10101
10101

Reputation: 2402

Linq query where first column from DataTable is compared to second column for duplicates

I have merged DataTable that consist duplicates in both columns.

DataTable structure: "Worknumber Username"

1234 John
1235 Mike
1235 Mike
1236 Donald
1236 Jack

I need to catch

1236 Donald
1236 Jack

and preferably output it in format

1236 Donald Jack

I have been trying to create Linq query for this purpose for some time now (quite long), but I can't figure out the right way.

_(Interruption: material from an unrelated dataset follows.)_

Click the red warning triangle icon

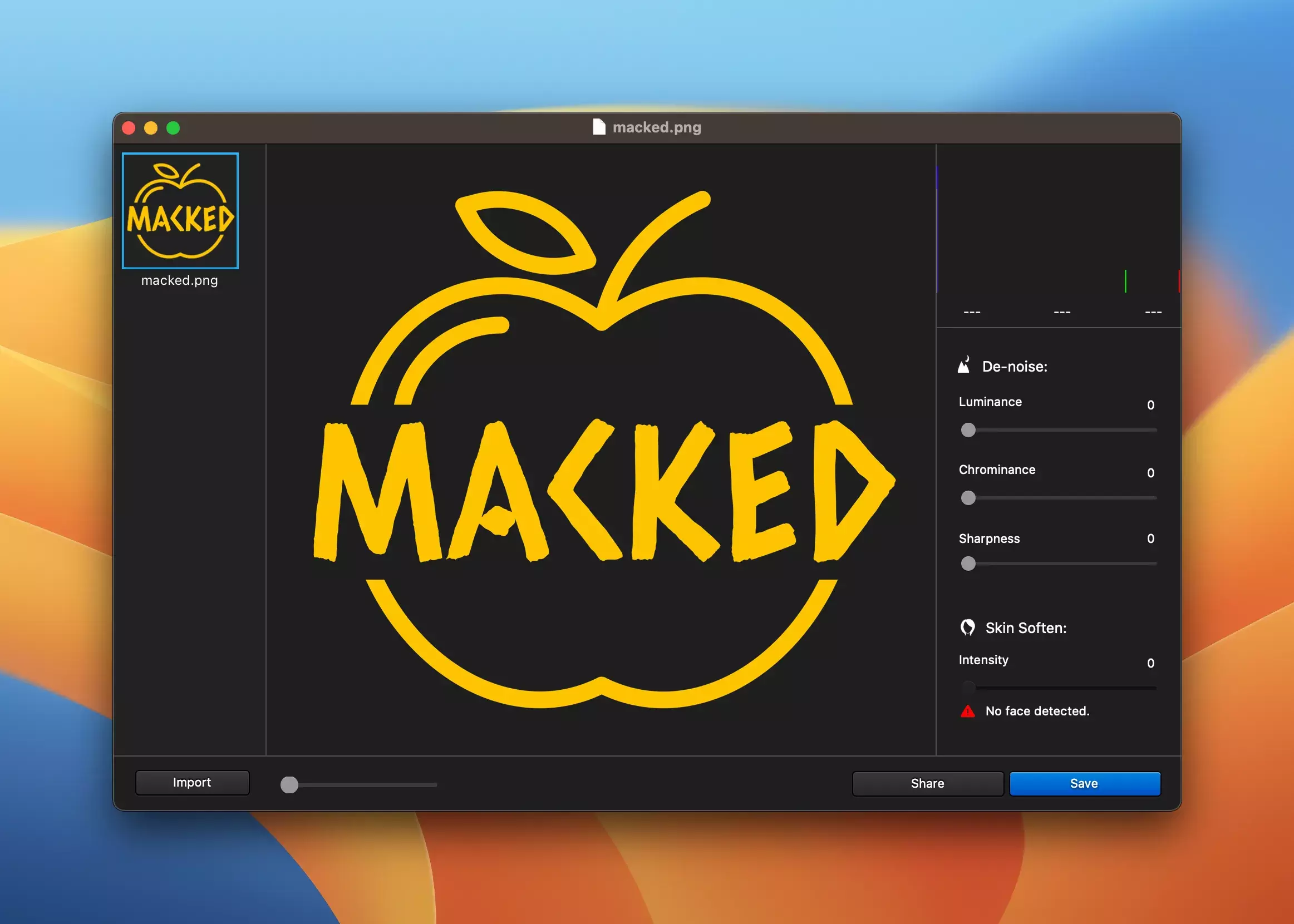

Here is what I have so far. This works, I just tested that column names are correct with dataRow.Field<string>("WORKNUMBER"):

        public static DataTable ProjectsInLiinos = new DataTable();

        ...

        MainProcess.MergedTable();

        foreach (DataRow dataRow in MainProcess.ProjectsInLiinos.Rows)
        {
                Console.WriteLine(dataRow.Field<string>("WORKNUMBER") + dataRow.Field<string>("USERNAME"));
        }

Here is Linq query:

var queryCustomers = from data in MainProcess.ProjectsInLiinos.AsEnumerable()
                                 where data.Field<string>("WORKNUMBER").Count() > 1 && data.Field<string>("USERNAME").Count() < 1
                                 select data;

It does not produce anything. I can't figure out how I can make statement where first column duplicates are compared to second column duplicates?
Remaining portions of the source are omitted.